After returning from the National Oldtime Fiddlers' Contest and Festival in Weiser last summer, Honey threw out an idea to her friend Travis Ward, whom she knew from calling square dances for one of Ward's bands, Hokum Hi-Flyers.

"Let's put together an old-time and acoustic festival," Honey suggested.

Ward thought it was a great idea, which the duo then promptly forgot about for several months.

"I didn't see Travis for a bit," Honey said. "When I did, I was like, 'What did you think, should we do a festival?' And we've met every week since then."

Those meetings led to the creation of the Hermit Music Festival, which will debut Friday, July 26, and Saturday, July 27, at the Indian Creek Winery in Kuna. Not only will The Train be honky-tonking up the joint, but he'll be joined by acts like the latin-tinged rockabilly of Petunia and the Vipers, the luscious harmonies of The Cactus Blossoms, and Idaho cowboy Pinto Bennett.

"Selfishly, we wanted to see some of these bands so we thought a festival would be the best way to make it happen," said Honey.

But personal motivations aside, Honey says roots and old-time music help to draw communities together.

"I think it's a really personal music," she said. "Traditionally, this music was passed down orally. So someone would learn it from their neighbors or their relatives. ... Portland, [Ore.] and Seattle have really big communities with thousands of people that come out and square dance. But our community hasn't been exposed to it very much. But the more we can expose people to it, the better off we'll all be."

The larger scenes in Portland and Seattle actually provided a great way for Hermit Fest to thrive, as many of the acts will be en route to Stumptown the following weekend for Pickathon, an annual three-day roots and folk music festival featuring major acts from around the country.

Scheduling the festival the week before to pick up on the traffic--a tactic employed by Treefort Music Fest in relation to SXSW--was something Honey described as "somewhat intentional."

"We thought that we might be able to get some great acts, but they hadn't released a full schedule yet, so we weren't sure," she said.

Headlining Hermit Fest is Hancock, a man who once described himself as "a stab wound in the fabric of country music in Nashville." Even he admits it was a bit grandiose.

"I thought it sounded cool at the time, so I said it," Hancock told Boise Weekly. "You get a lot of free time on your hands, you think of bold things to say."

And though Hancock says he intended the 20-year-old quote to mean he would be around for a while--clearly an accurate assessment--it also speaks to his old-school style. Hancock is as much the heir to Hank Williams as Hank III--the country legend's grandson--and refuses to spend more than two days recording an album.

"No frills; no slick," Hancock said of his stripped-down, jump-country style, which is essentially the opposite of the rhinestone-studded Nashville machine.

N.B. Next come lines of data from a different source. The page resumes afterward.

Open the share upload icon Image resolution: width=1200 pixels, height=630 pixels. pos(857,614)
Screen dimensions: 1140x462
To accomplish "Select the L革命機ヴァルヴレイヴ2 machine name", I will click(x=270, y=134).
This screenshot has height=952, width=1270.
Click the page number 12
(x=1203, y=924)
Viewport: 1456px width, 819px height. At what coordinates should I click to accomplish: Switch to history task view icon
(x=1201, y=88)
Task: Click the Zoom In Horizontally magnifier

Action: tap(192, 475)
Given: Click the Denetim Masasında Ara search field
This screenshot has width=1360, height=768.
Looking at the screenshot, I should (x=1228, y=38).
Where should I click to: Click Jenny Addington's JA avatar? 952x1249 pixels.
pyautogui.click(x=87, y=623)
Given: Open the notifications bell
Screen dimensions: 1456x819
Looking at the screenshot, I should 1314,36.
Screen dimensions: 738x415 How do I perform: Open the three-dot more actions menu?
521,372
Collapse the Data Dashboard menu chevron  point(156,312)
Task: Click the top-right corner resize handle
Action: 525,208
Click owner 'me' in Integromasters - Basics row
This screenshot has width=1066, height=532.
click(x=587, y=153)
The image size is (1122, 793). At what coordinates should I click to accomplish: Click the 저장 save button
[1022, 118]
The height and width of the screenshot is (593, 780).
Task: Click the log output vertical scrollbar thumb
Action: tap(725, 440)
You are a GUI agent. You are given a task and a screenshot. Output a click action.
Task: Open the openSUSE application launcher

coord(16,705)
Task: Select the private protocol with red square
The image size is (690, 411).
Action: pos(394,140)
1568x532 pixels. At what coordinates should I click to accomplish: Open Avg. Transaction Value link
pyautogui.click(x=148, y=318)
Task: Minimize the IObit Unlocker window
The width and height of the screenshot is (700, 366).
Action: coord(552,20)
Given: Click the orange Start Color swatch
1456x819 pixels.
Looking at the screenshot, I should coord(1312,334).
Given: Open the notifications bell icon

"One of the problems I have with the modern country or hip-hop or rap is I can't understand what they're talking about," Hancock said. "And if I can't understand what they're talking about, the songs don't make sense to me."

And songwriting matters. While Hancock is emphatic he's just a working stiff, not a music scholar--and that he couldn't tell you a 12-bar from a 2-bar--the reason he's successful is that he has always been able to write a good song, even back when he started playing guitar at age 12.

Songs like "Moving On #3" and others he wrote in his teen years are still in his repertoire. Though Hancock has grown and changed over the decades, the country tunes he loves and his simple songwriting style have endured.

"I'll always like Western twang, and anybody that doesn't draw from their roots is either a cheese or a full-blown idiot," he said.

"I just came up with that one," he added.

Honey, for her part, says that the teen years are actually a major factor in the resurgence of old-time music.

"You know a lot of kids start out playing the fiddle or the violin and I think there's a lot resurgence to violin or banjo," Honey said. "A lot of punk bands are now bringing banjo into their bands."

But that doesn't mean Honey expects the kids to flock out in droves to Hermit Music Festival.

"Teenagers are... I don't know. They're a tougher crowd," Honey said, particularly since the Boise Music Festival falls on the same weekend.

But Honey is hoping people will bring their kids to Indian Creek Winery, as the festival is an all-ages event.

"This kind of music is all about moving and dancing," she said.

Honey added that she and other organizers would like to see the festival become an annual event, and they have already scheduled a postmortem meeting to see what worked and what didn't. But for now, she's just pleased they pulled the whole thing off.

"If people are inspired to do something, you have to do it," Honey said. "You can't wait for it to happen."